E mentre il fenomeno cresce, cala la partecipazione attiva dei cittadini. Le piazze si svuotano. Le denunce diminuiscono. Sempre più persone vedono il whistleblowing non come un dovere civico, ma come un rischio personale e professionale. E così il silenzio diventa complice.
Pochi sono i coraggiosi che denunciano, che credono ancora nella giustizia e si impegnano a fare il proprio dovere. Ma, ditemi, chi sono questi eroi silenziosi? Chi sono quei cittadini, politici, imprenditori o funzionari che alzano la voce contro la corruzione? Fatemi i loro nomi!
La verità è amara: questo sistema corrotto fa comodo a troppi. È un male che non solo tolleriamo, ma a cui partecipiamo, attivamente o passivamente, affinché nulla cambi.
Ma possiamo davvero accettarlo?
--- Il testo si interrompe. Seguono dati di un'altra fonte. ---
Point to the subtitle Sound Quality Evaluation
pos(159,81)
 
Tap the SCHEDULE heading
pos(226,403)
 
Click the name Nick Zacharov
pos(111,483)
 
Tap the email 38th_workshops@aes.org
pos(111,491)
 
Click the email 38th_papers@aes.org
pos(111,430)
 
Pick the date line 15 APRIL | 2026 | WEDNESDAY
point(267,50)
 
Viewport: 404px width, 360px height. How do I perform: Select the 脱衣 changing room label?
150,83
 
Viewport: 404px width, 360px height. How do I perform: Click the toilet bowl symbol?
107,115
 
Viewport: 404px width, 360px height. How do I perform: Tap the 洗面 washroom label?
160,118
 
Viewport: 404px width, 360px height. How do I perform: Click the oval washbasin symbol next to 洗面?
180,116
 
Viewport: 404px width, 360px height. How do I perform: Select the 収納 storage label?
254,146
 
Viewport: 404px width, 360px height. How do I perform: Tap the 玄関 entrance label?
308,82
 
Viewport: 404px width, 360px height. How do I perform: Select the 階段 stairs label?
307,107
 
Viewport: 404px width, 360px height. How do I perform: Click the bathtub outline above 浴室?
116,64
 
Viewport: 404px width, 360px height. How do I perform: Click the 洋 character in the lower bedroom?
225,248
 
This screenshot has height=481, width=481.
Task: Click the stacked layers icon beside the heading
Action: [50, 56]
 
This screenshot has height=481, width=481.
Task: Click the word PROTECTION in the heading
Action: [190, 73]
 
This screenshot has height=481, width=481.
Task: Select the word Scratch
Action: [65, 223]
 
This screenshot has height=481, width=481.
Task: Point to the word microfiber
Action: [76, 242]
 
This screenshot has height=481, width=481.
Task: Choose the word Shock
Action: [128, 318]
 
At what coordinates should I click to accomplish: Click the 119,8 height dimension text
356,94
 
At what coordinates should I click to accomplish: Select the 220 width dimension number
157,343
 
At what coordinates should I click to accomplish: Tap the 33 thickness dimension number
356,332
È così che vogliamo vivere, in una società che si arrende al marcio?
È tempo di guardarci allo specchio e chiederci se vogliamo essere parte del problema o della soluzione.
Il cambiamento parte da noi, dalla nostra volontà di dire “basta” e di agire, anche con piccoli gesti, per costruire un futuro libero da questa piaga.